Is there nowhere left that is family friendly?  Do I have to keep my children in the house all the time in order to keep them from being subjected to drugs, alcohol, foul language, and sexual perversion?  I know that at some point in thier lives they will  have to face all of those things, but at six years old they should only be worried about which swing to swing on, not what the green stuff is all over Daddy's shoes.

Wednesday, July 7, 2010

Walking

Sixteen months of wondering when it was going to happen...


Now we begin wondering when he will slow down!!


Guess this means I have to get him some shoes now?

Tuesday, July 6, 2010

Pa's Hat

It seems that one of the favorite pastimes for Noah and Jonah this weekend while at the river was trying on Pa's hat and posing for the camera...


...I'm not sure if Pa ever did get his hat back!

Monday, July 5, 2010

July 4th

It is a family tradition to spend July 4th down at Land's End on the river.  We have done this since I was a teenager and this year was no exception.  We got in late Friday night and were all up early Saturday morning in time to enter the kids in the parade.  The theme this year was "Things To Do At Land's End".  We decided to incorporate Land's End church, the ocean, and the beach.  Our entry was titled Salvation, Sand, and Sea.  Mom did most of the decorating since we did not get in until after midnight the night before the parade.

Noah was the salvation part of our entry.  We attached a Bible to his bike along with sign that read "Jesus is my best friend...Come to church when at Land's End!"

Micah was the sea in our entry.  He rode in a wagon covered in blue and he threw out water balloons.  Jonah was the sand.  He rode in a wagon with a sand castle and he was the one that got to throw candy to the crowds.

The "older generation" (Mom, Mr.

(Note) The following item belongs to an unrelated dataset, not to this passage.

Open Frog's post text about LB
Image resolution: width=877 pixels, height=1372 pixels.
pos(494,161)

Jimmie, and Granny Faye) watched from the sidelines.


After the parade, we sat around waiting for the winners to be announced.  The boys won 2nd place this year!

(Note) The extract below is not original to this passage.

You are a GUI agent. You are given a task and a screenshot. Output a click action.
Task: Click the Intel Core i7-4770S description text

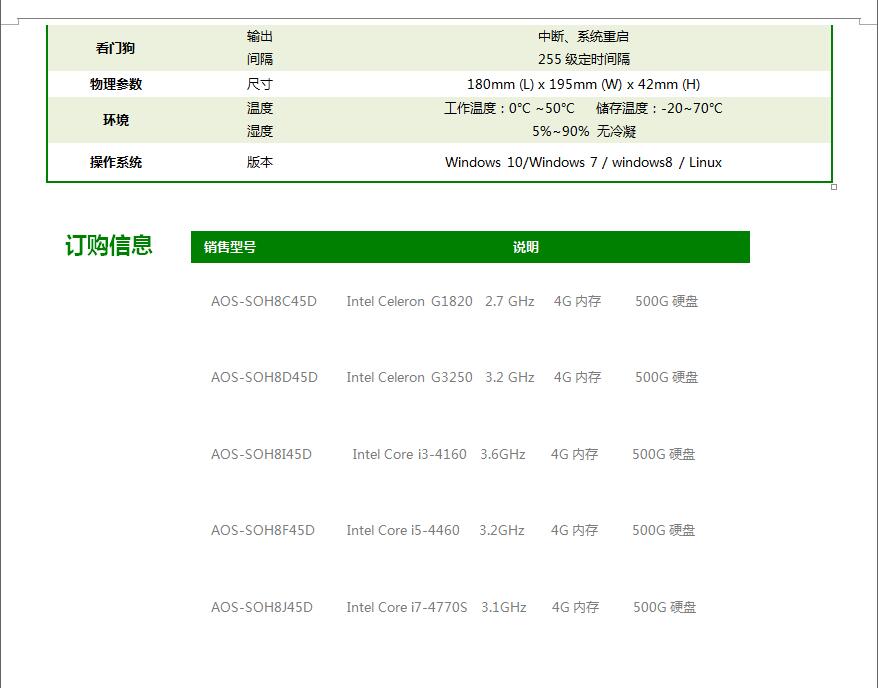pos(407,607)
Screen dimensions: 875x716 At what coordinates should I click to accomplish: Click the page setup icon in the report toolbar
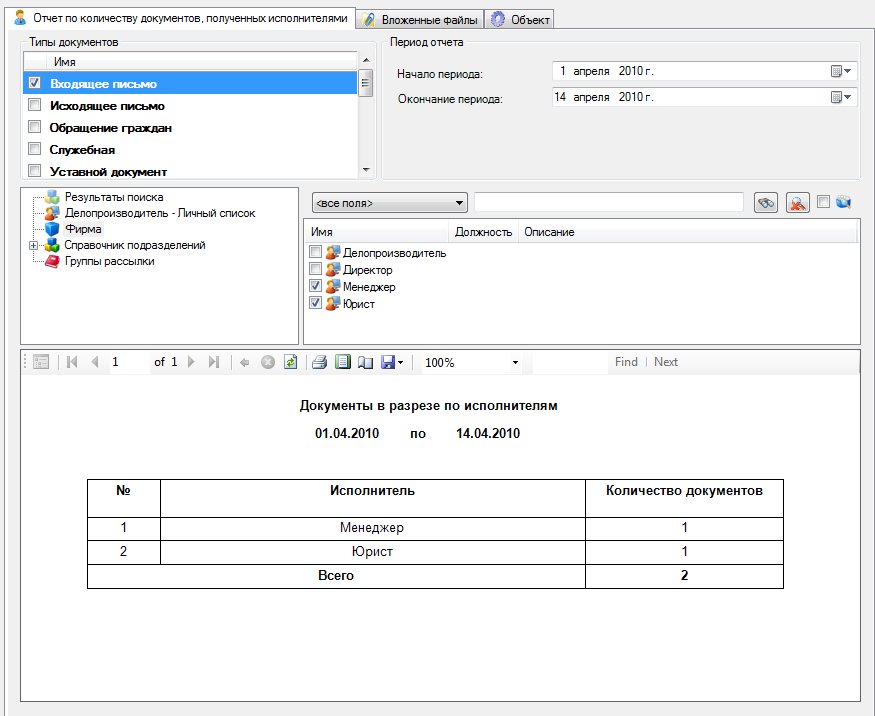coord(365,362)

After the parade was  over, Joe and I left the napping boys with my Mom and we headed into Beaufort to do a little car shopping.  It was not until we were in the middle of the dealership that I remembered that we had all worn matching outfits for the parade and had neglected to change before going shopping.  I felt like such a dork!!!

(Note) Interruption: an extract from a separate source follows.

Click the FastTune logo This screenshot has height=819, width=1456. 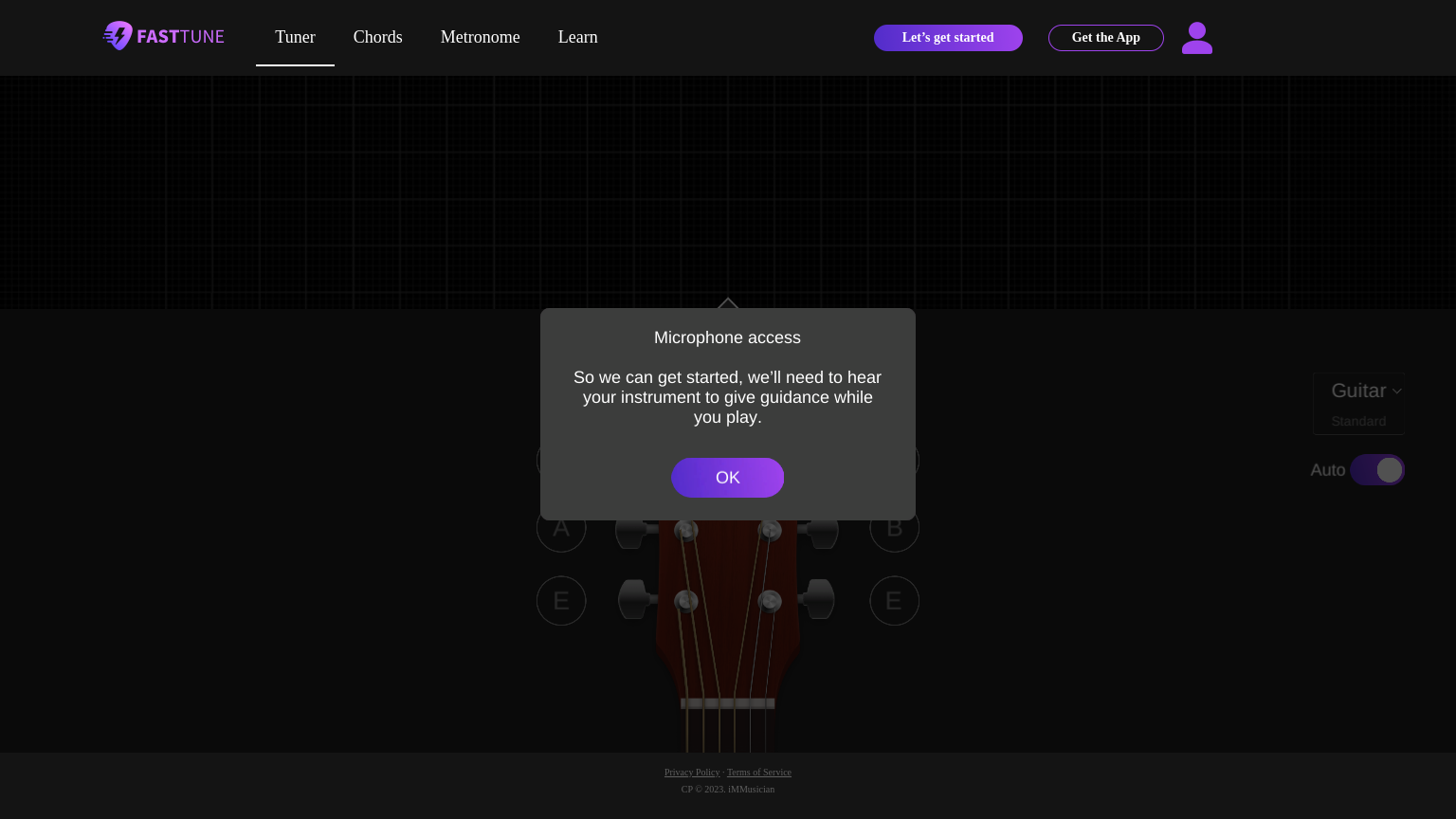[x=163, y=36]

Sunday Morning we all got up and went to church on the water.  It was a beautiful service and they had over 200 in attendance.


The rest of Sunday was spent playing on the beach and in the water waiting on the fireworks to start that night.
Noah, Jonah, Micah, and friend Brianna had a blast playing together.

Now that Micah is FINALLY walking, he too had a blast in the sand and surf!

All in all it was a great weekend.  We had perfect weather, good food, and lots of fellowship.  However, that pesky dark cloud even found us on our mini vacation.  On the way back from fireworks last night, Noah tripped over a tree root (while barefoot) and I think he may have broken a little bone in his foot.  Not only that, but after he went to sleep, he fell off of the top bunk.  He is now sporting a huge bruise across his back from the landing.  Hopefully his foot looks better in the morning and we will not be headed in to get an x-ray.  We have been enjoying the sun shine too much to let that dark cloud come back!

It's Been A While

With the hovering dark cloud and a packed Summer schedule, I have not posted on here in a while. This past week was probably one of the busiest weeks of the year as butter beans, peas, and okra were ready in the garden, my car kept dying (remember that dark cloud?), I worked outside the home two days, Joe had three loads that had to get to Maryland, and I taught VBS at our church. The theme was Saddle Ridge Ranch and could not have suited my kids any better. They all had a blast pretending they were on a dude ranch and learning about Jesus. I did get one picture of the three of them after the closing program Friday evening. Micah would not keep his hat on and Jonah is only wearing one shoe, but hey, you take what you can get...right?


As soon as the VBS closing program was over, we picked up Granny Faye and headed out to Land's End to spend the holiday weekend with Grammy and Pa. Hopefully I will have those pictures from Mom to load on here soon.